> [AIM A] In the listing, rewrite the lines between the one holding "Open Li Yang's" and the one holding "click(x=65, y=35)", inclusive, swapping "document icon" for "file icon" and leaving everything else as it is.

#### QUOTED PASSAGE ####

It is the worst of times and the best of times for the European Union (EU). Support for European integration is at an all-time low. The continent’s economic recovery has been tepid at best. An entire generation in southern Europe has been scarred by youth unemployment rates ranging from 30 to 50 percent. Far-right and anti-EU parties are enjoying unprecedented levels of support in France, Greece, Hungary, the Netherlands, and the United Kingdom. Internationally, the EU has proved powerless to prevent Russian aggression in Ukraine. Internally, the EU has seemed equally incapable of arresting Hungary’s slide toward autocracy or halting the United Kingdom’s discussions about a possible exit. In short, the EU has rarely seemed feebler or less popular.

####

> [AIM B]
Answer these from the passage on the European Union:
(i) What range of youth unemployment rates does it give for southern Europe?
(ii) Whose aggression in Ukraine has the EU been powerless to prevent?
(iii) Which country's slide toward autocracy has the EU seemed unable to arrest?

#### EXERCISE MATERIALS ####

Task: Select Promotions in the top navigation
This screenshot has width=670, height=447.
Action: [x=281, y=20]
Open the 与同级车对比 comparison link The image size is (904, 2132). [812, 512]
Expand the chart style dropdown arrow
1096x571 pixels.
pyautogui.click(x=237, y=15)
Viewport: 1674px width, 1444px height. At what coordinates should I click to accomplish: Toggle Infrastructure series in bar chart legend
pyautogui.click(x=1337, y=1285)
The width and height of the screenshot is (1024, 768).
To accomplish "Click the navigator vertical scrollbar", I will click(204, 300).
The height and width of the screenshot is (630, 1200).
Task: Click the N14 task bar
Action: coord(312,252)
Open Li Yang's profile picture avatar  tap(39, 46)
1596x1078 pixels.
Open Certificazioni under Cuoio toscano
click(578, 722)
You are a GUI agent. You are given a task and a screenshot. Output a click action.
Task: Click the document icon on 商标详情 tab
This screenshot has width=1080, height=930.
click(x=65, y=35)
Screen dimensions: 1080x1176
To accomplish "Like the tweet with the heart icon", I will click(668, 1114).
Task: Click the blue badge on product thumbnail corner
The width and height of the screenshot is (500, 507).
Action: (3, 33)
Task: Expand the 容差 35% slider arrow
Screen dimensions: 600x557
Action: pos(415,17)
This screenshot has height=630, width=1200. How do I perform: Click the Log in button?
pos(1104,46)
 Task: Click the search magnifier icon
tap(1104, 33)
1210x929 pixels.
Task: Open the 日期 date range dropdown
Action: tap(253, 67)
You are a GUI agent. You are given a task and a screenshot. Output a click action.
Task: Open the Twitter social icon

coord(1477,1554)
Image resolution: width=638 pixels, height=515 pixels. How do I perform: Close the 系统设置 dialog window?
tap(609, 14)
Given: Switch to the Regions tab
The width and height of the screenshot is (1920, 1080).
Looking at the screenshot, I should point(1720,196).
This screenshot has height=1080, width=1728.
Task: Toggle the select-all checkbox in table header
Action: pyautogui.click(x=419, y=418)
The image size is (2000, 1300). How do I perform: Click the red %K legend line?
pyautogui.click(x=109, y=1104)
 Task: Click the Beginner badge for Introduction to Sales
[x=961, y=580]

####

> [TASK ANSWER A]
Open Li Yang's profile picture avatar  tap(39, 46)
1596x1078 pixels.
Open Certificazioni under Cuoio toscano
click(578, 722)
You are a GUI agent. You are given a task and a screenshot. Output a click action.
Task: Click the file icon on 商标详情 tab
This screenshot has width=1080, height=930.
click(x=65, y=35)

> [TASK ANSWER B]
(i) 30 to 50 percent
(ii) Russia's
(iii) Hungary